Nafa left Maki in 1997, and joined Balad in 1999, along with a large group consisting of other members of the Druze community in Israel.

In 2001, he announced the "Pact of Free Druze", an initiative aimed at ending the conscription of Druze into the Israeli army and promoting the community's identity as an integral part of the Palestinian Arab population in Israel and the Palestinian people at large. Nafa himself is a conscientious objector who was jailed several times for refusing to carry out his army service and four of his sons have also stood trial for refusing to enlist.

Another committee founded by Nafa in 2003 seeks to facilitate contacts between Druze leaders in Israel and elsewhere in the Arab world, principally Syria and Lebanon.

Prior to the 2006 elections Nafa was placed fourth on the Balad list. Although Balad won only three seats in the election, he entered the Knesset on 24 April 2007 as a replacement for party leader Azmi Bishara, who had resigned. He was placed second on the party's list for the 2009 elections, and retained his seat as the party won three mandates.

In the end of February 2012, Nafa was a guest of honor in a rally supporting Bashar al-Assad and his government in Syria. He stated that he came to support the administration and to condemn the foreign coalition that was formed to prevent Assad's reform attempts. He also said that the western coalition made up the genocide and is responsible for the death of Syrian children, by supplying weapons to the gangs. According to Israeli prosecutors, Nafa also met with Talal Naji, the Secretary-General of the PFLP-GC while in Syria.

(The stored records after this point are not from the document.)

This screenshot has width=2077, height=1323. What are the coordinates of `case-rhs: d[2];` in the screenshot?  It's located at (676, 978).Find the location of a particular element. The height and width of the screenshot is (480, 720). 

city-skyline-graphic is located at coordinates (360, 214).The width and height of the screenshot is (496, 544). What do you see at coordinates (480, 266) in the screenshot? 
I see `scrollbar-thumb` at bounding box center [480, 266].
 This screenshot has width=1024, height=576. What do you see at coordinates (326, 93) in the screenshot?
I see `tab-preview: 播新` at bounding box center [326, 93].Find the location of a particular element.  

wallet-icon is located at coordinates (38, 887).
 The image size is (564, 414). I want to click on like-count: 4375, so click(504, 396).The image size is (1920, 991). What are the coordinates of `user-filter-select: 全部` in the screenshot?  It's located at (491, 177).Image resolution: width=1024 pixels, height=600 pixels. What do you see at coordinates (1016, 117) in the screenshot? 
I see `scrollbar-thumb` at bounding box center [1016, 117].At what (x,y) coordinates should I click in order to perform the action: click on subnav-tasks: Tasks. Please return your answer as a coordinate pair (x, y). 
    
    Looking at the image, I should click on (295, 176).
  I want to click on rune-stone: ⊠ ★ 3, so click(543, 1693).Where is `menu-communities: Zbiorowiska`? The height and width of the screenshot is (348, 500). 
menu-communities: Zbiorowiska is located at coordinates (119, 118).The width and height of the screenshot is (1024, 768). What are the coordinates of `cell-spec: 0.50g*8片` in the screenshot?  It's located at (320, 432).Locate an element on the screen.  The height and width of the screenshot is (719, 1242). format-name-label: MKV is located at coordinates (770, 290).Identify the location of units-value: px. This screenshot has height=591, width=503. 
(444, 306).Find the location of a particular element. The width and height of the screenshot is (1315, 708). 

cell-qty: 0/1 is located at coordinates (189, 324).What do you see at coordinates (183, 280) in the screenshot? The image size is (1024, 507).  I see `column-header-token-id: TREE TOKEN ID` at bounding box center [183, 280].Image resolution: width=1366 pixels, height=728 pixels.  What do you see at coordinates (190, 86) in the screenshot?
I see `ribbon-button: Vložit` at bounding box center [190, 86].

In December 2011, Nafa was indicted for illegally entering an enemy state and contacting a foreign agent.

Nafa did not contest the 2013 elections and subsequently lost his Knesset seat.

On April 6, 2014, Nafa was convicted of illegally entering an enemy state and on one count of contact with a foreign agent. He was acquitted of a second count of contacting a foreign agent. On September 4, 2014, he was sentenced to one year in prison.

Nafa lives in Beit Jann and is married with nine children.